Реконструкция полного традиционного жизненного цикла русских Водлозерья обнаруживает последовательную цепочку реальных и сакраментальных метаморфоз, проявляющихся при переходе человека из предыдущей возрастной категории в следующую. При этом качества «переходности» проявляются не только в родильно-крестильных, свадебных, рекрутских и похоронно-поминальных ритуалах, которые (в соответствии с «теорией перехода» А. ван Геннепа) принято именовать «переходными», но и при вступлении буквально в каждую следующую возрастную группу. Но разница здесь весьма существенная. Для первых единственно возможным способом преодоления «прежнего состояния» и «восстановления в новом качестве» является прохождение через череду специализированных обрядов. Для вторых прохождение через ритуал не является строго обязательным. Даже в тех случаях, когда некий обряд имеет место, он оказывается несложным, состоящим из одного, максимум трех кратких обрядовых действ.

Материалы исследования позволяют говорить о наличии «маркеров» переходности, обнаруживаемых в водлозерской традиции в момент перехода на каждую новую социо-возрастную ступень традиционного жизненного цикла человека. Маркерами являются либо обряды, проводимые для перехода в следующую возрастную категорию («обрядовые маркеры») либо знаковые изменения в одежде, иногда – прическе («материализованные маркеры»), обозначающие переход в следующую возрастную группу.

Исследование традиционного жизненного цикла русских Водлозерья подтвердило выводы Т. А. Бернштам о том, что в жизненном цикле северных русских насчитывалось не две, как у южных русских, а большее число основных возрастных категорий (Бернштам, 1988, с. 24–25). В Водлозерье их было семь: 1) грудные младенцы (до полутора лет); 2) дети (от полутора до 11–12 лет); 3) подростки (от 12 до 15–16 ле т); 4) молодежь (от 16 до 20–22 лет); 5) молодожены (диапазон 18–24 года); 6) люди зрелого возраста (25–60 лет); 7) старики (старше 60 лет). Внутри основных возрастных категорий дополнительно выделялись возрастные группы и подгруппы. В категории «грудных младенцев» водлозеры выделяли группу «новорожденных» до крещения и «младенцев невинных» в возрасте до полутора лет. В категории «детей» выделялись группы младшего (от полутора до семи лет) и старшего детского возраста (от семи до 11–12 лет), а младшая возрастная группа дополнительно стратифицировалась на две подгруппы – «детей невинных» (от полутора до пяти лет) и «детей неразумных» (от пяти до семи лет). В основной категории «стариков» выделялись группы «матерых» стариков (60–75 лет) и «ветхих» стариков (старше 75 лет).

**Исходные данные**:
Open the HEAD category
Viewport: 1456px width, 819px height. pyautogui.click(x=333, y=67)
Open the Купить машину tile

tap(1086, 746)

**Условие задания**: Пожалуйста, повторите без изменений часть текста о жизненном цикле русских Водлозерья, начиная со слов «Материалы исследования позволяют» и заканчивая словами «в следующую возрастную группу.».

**Результат выполнения**:
Материалы исследования позволяют говорить о наличии «маркеров» переходности, обнаруживаемых в водлозерской традиции в момент перехода на каждую новую социо-возрастную ступень традиционного жизненного цикла человека. Маркерами являются либо обряды, проводимые для перехода в следующую возрастную категорию («обрядовые маркеры») либо знаковые изменения в одежде, иногда – прическе («материализованные маркеры»), обозначающие переход в следующую возрастную группу.